## QUELLENAUSZUG
╭──

Frank Benischke – CDU:

Der 61-Jährige ist seit mehr als 20 Jahren Geschäftsführer der Wohnungsgesellschaft Neuwoges. Weil er die Vermietung von betrieblichen Räumen an die CDU nicht abgerechnet hatte, wollte ihn der mittlerweile zurückgetretene OB Silvio Witt (parteilos) eigentlich entlassen. Die Stadtvertretung stimmte aber dagegen. Politisch war Benischke zu DDR-Zeiten als Politoffizier der Nationalen Volksarmee und SED-Funktionär tätig.1 Mittlerweile sitzt er für die CDU im Kreistag, ist ebenso Vizepräsident der IHK Neubrandenburg und Präsident des Sportvereins SC Neubrandenburg.2

Als Oberbürgermeister möchte er sich zuerst den Grundschulneubauten in der Süd- und Weststadt widmen. Auch den Neubau einer Schwimmhalle befürworte er. Für eine bürgerfreundliche Verwaltung fordert Benischke mehr digitale Möglichkeiten und kürzere Bearbeitungszeiten. Die Regenbogenflagge am Bahnhof zu hissen, lehne er ab, weil es dazu einen Beschluss der Stadtvertretung gebe. Zum Gendern äußert er sich nicht eindeutig und beruft sich lediglich auf die Regeln der offiziellen Rechtschreibung.

╰──

Geben Sie den Abschnitt des Quellenauszugs, der bei „Als Oberbürgermeister möchte“ beginnt und bei „der offiziellen Rechtschreibung.“ endet, überarbeitet wieder, indem Sie „Schwimmhalle“ durch „Sporthalle“ ersetzen. Stützen Sie sich ausschließlich auf den Quellenauszug.

## VORLIEGENDE DATEN
╭──

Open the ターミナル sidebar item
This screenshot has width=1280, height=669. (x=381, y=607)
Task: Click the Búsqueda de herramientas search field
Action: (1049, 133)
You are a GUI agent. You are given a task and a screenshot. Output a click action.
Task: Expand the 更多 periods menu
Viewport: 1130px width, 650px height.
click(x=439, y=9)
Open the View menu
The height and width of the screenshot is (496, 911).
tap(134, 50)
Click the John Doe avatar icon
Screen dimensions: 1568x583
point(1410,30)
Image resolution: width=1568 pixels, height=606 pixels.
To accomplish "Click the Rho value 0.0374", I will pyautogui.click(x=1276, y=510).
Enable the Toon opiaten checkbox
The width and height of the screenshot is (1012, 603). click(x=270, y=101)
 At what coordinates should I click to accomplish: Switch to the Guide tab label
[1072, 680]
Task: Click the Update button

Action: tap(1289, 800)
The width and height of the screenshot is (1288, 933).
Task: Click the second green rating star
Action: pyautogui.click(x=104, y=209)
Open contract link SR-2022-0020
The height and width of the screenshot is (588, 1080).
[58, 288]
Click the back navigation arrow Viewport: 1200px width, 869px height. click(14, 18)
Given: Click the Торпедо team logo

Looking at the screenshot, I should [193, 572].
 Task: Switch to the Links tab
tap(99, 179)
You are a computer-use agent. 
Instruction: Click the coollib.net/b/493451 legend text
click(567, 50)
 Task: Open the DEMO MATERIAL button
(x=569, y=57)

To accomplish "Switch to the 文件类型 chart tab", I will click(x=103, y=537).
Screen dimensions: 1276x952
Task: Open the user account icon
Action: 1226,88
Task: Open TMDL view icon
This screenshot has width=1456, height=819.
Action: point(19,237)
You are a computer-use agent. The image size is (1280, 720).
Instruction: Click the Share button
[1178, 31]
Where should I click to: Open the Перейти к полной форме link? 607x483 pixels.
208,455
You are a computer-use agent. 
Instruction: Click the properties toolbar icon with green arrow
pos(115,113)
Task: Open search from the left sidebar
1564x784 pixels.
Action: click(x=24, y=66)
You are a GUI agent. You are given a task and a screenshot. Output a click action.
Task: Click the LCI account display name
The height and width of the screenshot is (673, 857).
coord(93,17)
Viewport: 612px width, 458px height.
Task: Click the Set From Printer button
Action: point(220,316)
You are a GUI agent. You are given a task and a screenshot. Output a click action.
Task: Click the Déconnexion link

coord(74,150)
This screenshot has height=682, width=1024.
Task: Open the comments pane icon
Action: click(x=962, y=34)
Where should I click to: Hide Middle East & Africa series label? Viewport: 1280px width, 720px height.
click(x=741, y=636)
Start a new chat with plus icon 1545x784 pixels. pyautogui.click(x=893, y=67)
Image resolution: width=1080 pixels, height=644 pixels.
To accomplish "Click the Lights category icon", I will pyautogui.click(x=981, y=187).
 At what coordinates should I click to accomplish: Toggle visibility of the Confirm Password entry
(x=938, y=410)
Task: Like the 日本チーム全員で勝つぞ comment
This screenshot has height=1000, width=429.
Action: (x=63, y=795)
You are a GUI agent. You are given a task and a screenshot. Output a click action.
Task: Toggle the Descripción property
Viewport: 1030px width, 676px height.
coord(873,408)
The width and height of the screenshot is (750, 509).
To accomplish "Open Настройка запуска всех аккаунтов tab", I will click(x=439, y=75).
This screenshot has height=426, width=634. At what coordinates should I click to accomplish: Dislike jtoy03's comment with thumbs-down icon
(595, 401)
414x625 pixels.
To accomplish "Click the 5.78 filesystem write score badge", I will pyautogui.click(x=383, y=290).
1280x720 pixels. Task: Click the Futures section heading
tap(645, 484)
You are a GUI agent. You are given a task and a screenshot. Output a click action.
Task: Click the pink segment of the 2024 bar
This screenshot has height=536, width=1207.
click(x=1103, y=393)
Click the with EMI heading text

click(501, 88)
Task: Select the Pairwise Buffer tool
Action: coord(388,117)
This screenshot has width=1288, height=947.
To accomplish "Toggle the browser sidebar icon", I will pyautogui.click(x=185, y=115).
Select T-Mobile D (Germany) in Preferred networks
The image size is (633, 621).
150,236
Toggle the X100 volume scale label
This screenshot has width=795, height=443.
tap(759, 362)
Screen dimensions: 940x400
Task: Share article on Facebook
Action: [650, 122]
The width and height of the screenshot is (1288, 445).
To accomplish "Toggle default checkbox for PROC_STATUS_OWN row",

╰──

## ERLEDIGTE AUFGABE
Als Oberbürgermeister möchte er sich zuerst den Grundschulneubauten in der Süd- und Weststadt widmen. Auch den Neubau einer Sporthalle befürworte er. Für eine bürgerfreundliche Verwaltung fordert Benischke mehr digitale Möglichkeiten und kürzere Bearbeitungszeiten. Die Regenbogenflagge am Bahnhof zu hissen, lehne er ab, weil es dazu einen Beschluss der Stadtvertretung gebe. Zum Gendern äußert er sich nicht eindeutig und beruft sich lediglich auf die Regeln der offiziellen Rechtschreibung.